Task instructions =>
Could you output each line of the data that follows exactly?

[Stored data]
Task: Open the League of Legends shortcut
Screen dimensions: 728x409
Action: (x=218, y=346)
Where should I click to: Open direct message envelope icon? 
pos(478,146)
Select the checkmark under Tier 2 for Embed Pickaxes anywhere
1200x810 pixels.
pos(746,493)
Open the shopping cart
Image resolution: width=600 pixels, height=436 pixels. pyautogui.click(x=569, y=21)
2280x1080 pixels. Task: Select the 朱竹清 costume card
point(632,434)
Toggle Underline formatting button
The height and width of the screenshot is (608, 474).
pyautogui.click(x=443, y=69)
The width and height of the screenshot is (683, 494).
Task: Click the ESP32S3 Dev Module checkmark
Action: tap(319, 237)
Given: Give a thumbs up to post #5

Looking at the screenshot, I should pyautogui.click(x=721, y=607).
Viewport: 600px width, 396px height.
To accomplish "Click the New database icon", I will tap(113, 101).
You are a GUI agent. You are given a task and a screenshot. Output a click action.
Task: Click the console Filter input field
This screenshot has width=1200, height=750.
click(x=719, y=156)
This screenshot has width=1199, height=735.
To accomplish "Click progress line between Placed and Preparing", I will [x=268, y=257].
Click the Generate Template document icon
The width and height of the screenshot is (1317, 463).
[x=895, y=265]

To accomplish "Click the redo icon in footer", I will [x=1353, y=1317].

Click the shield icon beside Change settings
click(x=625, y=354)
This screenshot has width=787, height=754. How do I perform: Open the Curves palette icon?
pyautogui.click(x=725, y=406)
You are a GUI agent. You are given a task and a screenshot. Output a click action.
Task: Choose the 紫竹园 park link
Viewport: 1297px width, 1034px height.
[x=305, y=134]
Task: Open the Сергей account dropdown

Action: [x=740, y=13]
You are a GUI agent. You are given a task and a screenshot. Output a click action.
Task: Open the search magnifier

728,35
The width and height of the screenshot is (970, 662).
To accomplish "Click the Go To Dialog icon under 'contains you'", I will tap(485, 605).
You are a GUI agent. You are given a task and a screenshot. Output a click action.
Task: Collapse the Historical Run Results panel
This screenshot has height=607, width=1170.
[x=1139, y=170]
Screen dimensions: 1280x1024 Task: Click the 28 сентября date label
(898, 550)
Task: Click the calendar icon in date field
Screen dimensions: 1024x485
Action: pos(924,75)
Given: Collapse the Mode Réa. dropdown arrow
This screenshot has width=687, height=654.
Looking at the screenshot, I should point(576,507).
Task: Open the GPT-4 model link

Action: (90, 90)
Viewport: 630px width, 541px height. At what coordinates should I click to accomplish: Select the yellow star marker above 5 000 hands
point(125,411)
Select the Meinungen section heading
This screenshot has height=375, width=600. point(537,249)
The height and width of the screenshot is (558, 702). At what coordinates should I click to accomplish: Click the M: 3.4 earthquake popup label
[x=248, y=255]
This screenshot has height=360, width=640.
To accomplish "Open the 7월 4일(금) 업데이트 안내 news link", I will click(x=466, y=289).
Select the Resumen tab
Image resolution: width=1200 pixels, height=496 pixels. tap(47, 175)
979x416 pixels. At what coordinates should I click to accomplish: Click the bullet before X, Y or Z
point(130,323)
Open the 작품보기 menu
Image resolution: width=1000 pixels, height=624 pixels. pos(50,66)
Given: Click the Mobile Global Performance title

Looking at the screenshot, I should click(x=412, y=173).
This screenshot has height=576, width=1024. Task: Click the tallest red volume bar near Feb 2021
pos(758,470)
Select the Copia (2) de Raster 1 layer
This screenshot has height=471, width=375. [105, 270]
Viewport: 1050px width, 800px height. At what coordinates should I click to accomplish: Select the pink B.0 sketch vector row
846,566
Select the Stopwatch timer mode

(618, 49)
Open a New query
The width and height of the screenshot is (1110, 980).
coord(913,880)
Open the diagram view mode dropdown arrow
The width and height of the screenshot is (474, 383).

Completed exercise =>
Task: Open the League of Legends shortcut
Screen dimensions: 728x409
Action: (x=218, y=346)
Where should I click to: Open direct message envelope icon? 
pos(478,146)
Select the checkmark under Tier 2 for Embed Pickaxes anywhere
1200x810 pixels.
pos(746,493)
Open the shopping cart
Image resolution: width=600 pixels, height=436 pixels. pyautogui.click(x=569, y=21)
2280x1080 pixels. Task: Select the 朱竹清 costume card
point(632,434)
Toggle Underline formatting button
The height and width of the screenshot is (608, 474).
pyautogui.click(x=443, y=69)
The width and height of the screenshot is (683, 494).
Task: Click the ESP32S3 Dev Module checkmark
Action: tap(319, 237)
Given: Give a thumbs up to post #5

Looking at the screenshot, I should pyautogui.click(x=721, y=607).
Viewport: 600px width, 396px height.
To accomplish "Click the New database icon", I will tap(113, 101).
You are a GUI agent. You are given a task and a screenshot. Output a click action.
Task: Click the console Filter input field
This screenshot has width=1200, height=750.
click(x=719, y=156)
This screenshot has width=1199, height=735.
To accomplish "Click progress line between Placed and Preparing", I will [x=268, y=257].
Click the Generate Template document icon
The width and height of the screenshot is (1317, 463).
[x=895, y=265]

To accomplish "Click the redo icon in footer", I will [x=1353, y=1317].

Click the shield icon beside Change settings
click(x=625, y=354)
This screenshot has width=787, height=754. How do I perform: Open the Curves palette icon?
pyautogui.click(x=725, y=406)
You are a GUI agent. You are given a task and a screenshot. Output a click action.
Task: Choose the 紫竹园 park link
Viewport: 1297px width, 1034px height.
[x=305, y=134]
Task: Open the Сергей account dropdown

Action: [x=740, y=13]
You are a GUI agent. You are given a task and a screenshot. Output a click action.
Task: Open the search magnifier

728,35
The width and height of the screenshot is (970, 662).
To accomplish "Click the Go To Dialog icon under 'contains you'", I will tap(485, 605).
You are a GUI agent. You are given a task and a screenshot. Output a click action.
Task: Collapse the Historical Run Results panel
This screenshot has height=607, width=1170.
[x=1139, y=170]
Screen dimensions: 1280x1024 Task: Click the 28 сентября date label
(898, 550)
Task: Click the calendar icon in date field
Screen dimensions: 1024x485
Action: pos(924,75)
Given: Collapse the Mode Réa. dropdown arrow
This screenshot has width=687, height=654.
Looking at the screenshot, I should point(576,507).
Task: Open the GPT-4 model link

Action: (90, 90)
Viewport: 630px width, 541px height. At what coordinates should I click to accomplish: Select the yellow star marker above 5 000 hands
point(125,411)
Select the Meinungen section heading
This screenshot has height=375, width=600. point(537,249)
The height and width of the screenshot is (558, 702). At what coordinates should I click to accomplish: Click the M: 3.4 earthquake popup label
[x=248, y=255]
This screenshot has height=360, width=640.
To accomplish "Open the 7월 4일(금) 업데이트 안내 news link", I will click(x=466, y=289).
Select the Resumen tab
Image resolution: width=1200 pixels, height=496 pixels. tap(47, 175)
979x416 pixels. At what coordinates should I click to accomplish: Click the bullet before X, Y or Z
point(130,323)
Open the 작품보기 menu
Image resolution: width=1000 pixels, height=624 pixels. pos(50,66)
Given: Click the Mobile Global Performance title

Looking at the screenshot, I should click(x=412, y=173).
This screenshot has height=576, width=1024. Task: Click the tallest red volume bar near Feb 2021
pos(758,470)
Select the Copia (2) de Raster 1 layer
This screenshot has height=471, width=375. [105, 270]
Viewport: 1050px width, 800px height. At what coordinates should I click to accomplish: Select the pink B.0 sketch vector row
846,566
Select the Stopwatch timer mode

(618, 49)
Open a New query
The width and height of the screenshot is (1110, 980).
coord(913,880)
Open the diagram view mode dropdown arrow
The width and height of the screenshot is (474, 383).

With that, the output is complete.